樟木木屑真空热解工艺的响应面法优化及生物油组分分析

樊永胜1, 蔡忆昔1, 李小华1, 俞宁1, 张蓉仙2, 尹海云1   

  1. 1. 江苏大学 汽车与交通工程学院, 江苏 镇江 212013;
    2. 江苏大学 化学化工学院, 江苏 镇江 212013
  • 收稿日期:2013-10-08 出版日期:2014-12-25 发布日期:2015-08-18
  • 通讯作者: 蔡忆昔,教授,博士,博士生导师,主要从事动力机械工作过程及排放控制;E-mail:qc001@ujs.edu.cn. E-mail:qc001@ujs.edu.cn
  • 作者简介:樊永胜(1988-),男,江苏大丰人,博士生,主要从事动力机械新能源开发与利用;E-mail:yongsheng_fan@163.com
  • 基金资助:
    国家自然科学基金资助项目(51276085);江苏省自然科学基金资助项目(BK2011488);江苏省高校优势学科建设项目(苏政办发[2011] 6号)

Vacuum Pyrolysis of Camphorwood Sawdust Optimized by Response Surface Methodology and Bio-oil Composition Analysis

FAN Yong-sheng1, CAI Yi-xi1, LI Xiao-hua1, YU Ning1, ZHANG Rong-xian2, YIN Hai-yun1   

  1. 1. School of Automotive and Traffic Engineering, Jiangsu University Zhenjiang, 212013, China;
    2. School of Chemistry and Chemical Engineering, Jiangsu University Zhenjiang, 212013, China
  • Received:2013-10-08 Online:2014-12-25 Published:2015-08-18

摘要: 以樟木木屑为原料,采用真空热解系统进行了制取生物油的中心组合实验研究,以生物油产率为实验指标,利用响应面法(RSM)对热解液化工艺参数进行了优化,并对在最高产率条件下制取的生物油进行了理化特性、傅立叶变换红外光谱(FT-IR)和气质联用(GC-MS)分析.研究结果表明,热解终温、体系压力和升温速率对生物油产率的影响显著,但3者之间的交互作用并不显著.最佳热解工艺条件为:热解终温474.0 ℃、体系压力7.5 kPa、升温速率20.0 ℃/min,在此条件下,生物油产率可达50.25%.与预测值(50.41%)较为接近.樟木木屑真空热解所得生物油的含水量较低(21.35%),热值较高(26.82 MJ/kg),常温下的运动黏度为3.85 mm2/s,密度1.08 g/cm3、pH值3.24和残炭量5.54%;生物油成分较为复杂,其中多种有机物可被进一步提取用作工业原料;生物油中羧酸(8.45%)、醛(26.17%)、酮(14.24%)类等腐蚀性和不稳定组分含量较高,需对其进一步精制,以优化真空热解生物油品质,提高其稳定性.

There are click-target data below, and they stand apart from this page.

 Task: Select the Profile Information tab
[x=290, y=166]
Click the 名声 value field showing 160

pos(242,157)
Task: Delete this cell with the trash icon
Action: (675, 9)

关键词: 樟木, 真空热解, 响应面法, 生物油, 组分分析

Abstract: Camphorwood sawdust from industrial processing was treated by vacuum pyrolysis for bio-oil preparation. The response surface methodology (RSM) was employed to optimize the process for maximum yield of bio-oil. All factors that affected bio-oil yield, including pyrolysis temperature, reaction pressure and heating rate, were investigated. Furthermore, the physicochemical properties of the bio-oil obtained from vacuum pyrolysis at the optimal conditions were evaluated. The chemical composition was also examined using Fourier transform infrared (FT-IR) and gas chromatograph/mass spectroscopy (GC-MS). The results showed that these three factors had obvious effects on bio-oil yield. However, the interaction between them was not remarkable. The optimal conditions for bio-oil yield were pyrolysis temperature 474.0 ℃, reaction pressure 7.5 kPa and heating rate 20.0 ℃/min. At this condition, the bio-oil yield could reach 50.25% close to 50.41%—the predicted value. Water content and high heat value of bio-oil was 21.35% and 26.82 MJ/kg, and its dynamic viscosity at room temperature, density, pH value and carbon residue content were 3.85 mm2/s, 1.08 g/cm3, 3.24 and 5.54%, respectively. Bio-oil from camphorwood sawdust was a complex mixture, which involve aromatics (26.30%), alcohols (12.14%), carboxylic acids (8.45%), aldehydes (26.17%), ketones (14.24%) and esters (1.18%). It also contained some specific organic compounds, which could be further extracted for industrial raw materials. Further study on enhancing the properties of bio-oil should be performed to ensure economic feasibility in future.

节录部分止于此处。